- **Task brief**:
Find the lines holding the string "handle" in the data, then copy all of them.

• • •

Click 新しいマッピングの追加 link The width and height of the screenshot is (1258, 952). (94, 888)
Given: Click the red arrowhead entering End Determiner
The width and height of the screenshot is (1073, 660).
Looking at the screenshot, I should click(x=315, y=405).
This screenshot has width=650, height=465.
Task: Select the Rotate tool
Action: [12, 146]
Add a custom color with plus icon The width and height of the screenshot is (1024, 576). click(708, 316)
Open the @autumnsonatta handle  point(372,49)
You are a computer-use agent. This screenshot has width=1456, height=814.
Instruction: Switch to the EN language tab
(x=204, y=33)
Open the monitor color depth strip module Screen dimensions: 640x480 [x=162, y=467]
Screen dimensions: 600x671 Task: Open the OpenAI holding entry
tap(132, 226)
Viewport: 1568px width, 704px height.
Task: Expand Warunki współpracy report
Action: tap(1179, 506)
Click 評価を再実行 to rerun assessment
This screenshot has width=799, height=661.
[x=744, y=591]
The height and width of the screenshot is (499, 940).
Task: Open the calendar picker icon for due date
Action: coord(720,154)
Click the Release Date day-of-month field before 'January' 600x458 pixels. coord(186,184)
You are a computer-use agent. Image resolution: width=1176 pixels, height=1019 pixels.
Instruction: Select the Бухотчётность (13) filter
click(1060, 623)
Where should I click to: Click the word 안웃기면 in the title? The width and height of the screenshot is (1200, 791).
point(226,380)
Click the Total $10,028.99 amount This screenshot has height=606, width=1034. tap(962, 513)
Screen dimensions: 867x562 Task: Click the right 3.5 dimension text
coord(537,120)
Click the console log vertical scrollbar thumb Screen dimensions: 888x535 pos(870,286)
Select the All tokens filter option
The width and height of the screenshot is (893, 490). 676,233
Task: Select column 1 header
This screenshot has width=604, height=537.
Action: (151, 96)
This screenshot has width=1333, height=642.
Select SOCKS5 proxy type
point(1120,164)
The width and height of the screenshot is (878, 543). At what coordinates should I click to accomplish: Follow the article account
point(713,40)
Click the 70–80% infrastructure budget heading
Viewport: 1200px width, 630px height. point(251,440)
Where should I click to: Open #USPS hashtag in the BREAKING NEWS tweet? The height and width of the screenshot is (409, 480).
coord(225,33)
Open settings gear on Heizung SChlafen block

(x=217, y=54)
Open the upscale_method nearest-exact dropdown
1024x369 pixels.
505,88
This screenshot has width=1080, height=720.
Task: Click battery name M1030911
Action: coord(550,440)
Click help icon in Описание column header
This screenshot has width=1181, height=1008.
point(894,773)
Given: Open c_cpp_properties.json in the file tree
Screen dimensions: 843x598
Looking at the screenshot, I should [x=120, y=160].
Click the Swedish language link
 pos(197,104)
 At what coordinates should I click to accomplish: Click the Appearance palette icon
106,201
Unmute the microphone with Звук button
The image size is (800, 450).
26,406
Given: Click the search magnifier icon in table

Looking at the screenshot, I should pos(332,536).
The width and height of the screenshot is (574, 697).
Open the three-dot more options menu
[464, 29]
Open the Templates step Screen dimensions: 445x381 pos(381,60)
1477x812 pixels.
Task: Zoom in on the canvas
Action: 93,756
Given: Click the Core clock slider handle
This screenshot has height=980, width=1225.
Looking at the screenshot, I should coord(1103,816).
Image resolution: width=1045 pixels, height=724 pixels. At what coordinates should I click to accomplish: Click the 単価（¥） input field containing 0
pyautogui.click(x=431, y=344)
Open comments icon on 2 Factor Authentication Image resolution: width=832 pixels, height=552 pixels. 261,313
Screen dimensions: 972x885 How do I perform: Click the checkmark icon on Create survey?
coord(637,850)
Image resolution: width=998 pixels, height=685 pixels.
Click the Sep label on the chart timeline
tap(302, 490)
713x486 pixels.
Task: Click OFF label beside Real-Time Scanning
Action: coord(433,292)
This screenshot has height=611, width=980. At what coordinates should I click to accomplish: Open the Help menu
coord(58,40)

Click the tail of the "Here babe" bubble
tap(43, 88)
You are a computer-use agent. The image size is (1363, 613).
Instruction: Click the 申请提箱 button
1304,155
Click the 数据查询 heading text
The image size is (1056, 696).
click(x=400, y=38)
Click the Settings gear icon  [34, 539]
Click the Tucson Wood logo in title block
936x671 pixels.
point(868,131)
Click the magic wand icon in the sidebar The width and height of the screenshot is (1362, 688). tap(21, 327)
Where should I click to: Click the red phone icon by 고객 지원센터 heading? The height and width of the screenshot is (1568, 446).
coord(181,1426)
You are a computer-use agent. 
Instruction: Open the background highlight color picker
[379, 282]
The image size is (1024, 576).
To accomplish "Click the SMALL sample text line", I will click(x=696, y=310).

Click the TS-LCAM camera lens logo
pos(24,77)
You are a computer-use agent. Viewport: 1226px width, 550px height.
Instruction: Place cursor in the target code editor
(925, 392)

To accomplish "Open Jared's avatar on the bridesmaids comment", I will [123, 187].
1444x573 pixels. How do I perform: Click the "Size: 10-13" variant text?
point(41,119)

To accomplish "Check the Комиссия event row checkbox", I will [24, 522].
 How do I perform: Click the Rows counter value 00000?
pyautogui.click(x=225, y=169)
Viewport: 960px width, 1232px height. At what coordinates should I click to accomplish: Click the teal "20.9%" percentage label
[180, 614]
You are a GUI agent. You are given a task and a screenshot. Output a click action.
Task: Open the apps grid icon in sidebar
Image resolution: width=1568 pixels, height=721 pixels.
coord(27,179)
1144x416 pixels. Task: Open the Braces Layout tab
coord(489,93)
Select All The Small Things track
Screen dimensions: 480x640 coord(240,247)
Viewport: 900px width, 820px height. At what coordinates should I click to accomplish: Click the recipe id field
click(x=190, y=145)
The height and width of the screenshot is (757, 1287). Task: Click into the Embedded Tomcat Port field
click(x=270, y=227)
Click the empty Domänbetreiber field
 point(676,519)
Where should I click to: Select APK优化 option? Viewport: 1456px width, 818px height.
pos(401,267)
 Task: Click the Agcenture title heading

• • •

- **Task result**:
Open the @autumnsonatta handle  point(372,49)
Given: Click the Core clock slider handle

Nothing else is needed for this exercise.